▶ Task goal
Format the lines from the one containing "Given: Open the Settings tab" through the end of the material as a JSON list of strings, one string per line, leaving out blank lines and pictures.

[Records from a data collection]
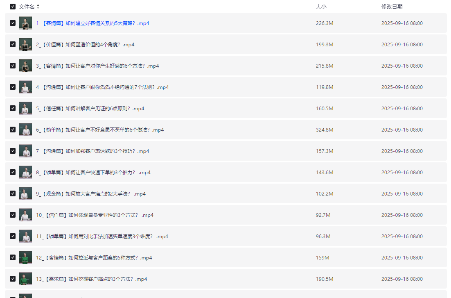Deselect checkbox of 13_【需求篇】 file
The image size is (451, 298).
pos(13,279)
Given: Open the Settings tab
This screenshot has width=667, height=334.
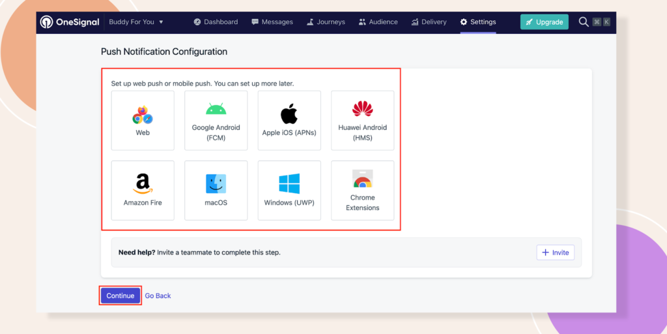Looking at the screenshot, I should click(478, 22).
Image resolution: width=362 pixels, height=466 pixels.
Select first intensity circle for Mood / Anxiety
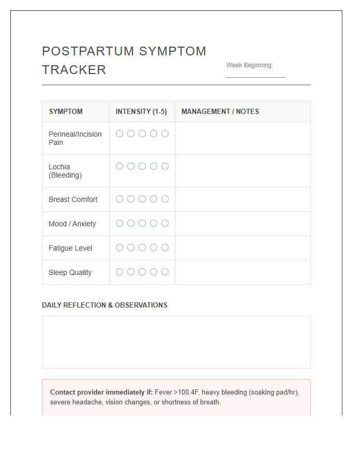click(119, 224)
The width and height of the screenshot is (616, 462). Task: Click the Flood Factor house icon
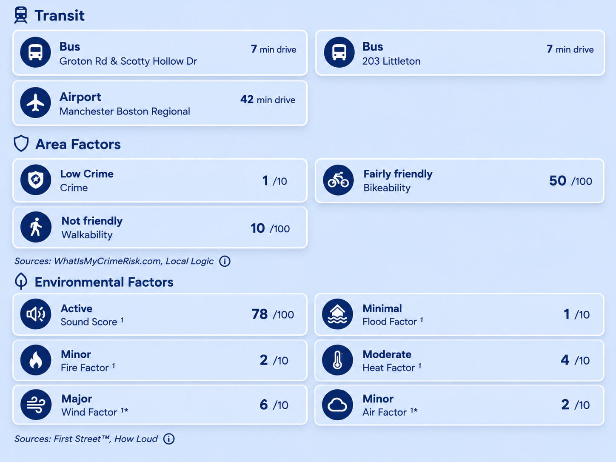[x=337, y=314]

▶ Complete answer
[
  "Given: Open the Settings tab",
  "This screenshot has width=667, height=334.",
  "Looking at the screenshot, I should click(478, 22).",
  "Image resolution: width=362 pixels, height=466 pixels.",
  "Select first intensity circle for Mood / Anxiety",
  "click(119, 224)",
  "The width and height of the screenshot is (616, 462). Task: Click the Flood Factor house icon",
  "[x=337, y=314]"
]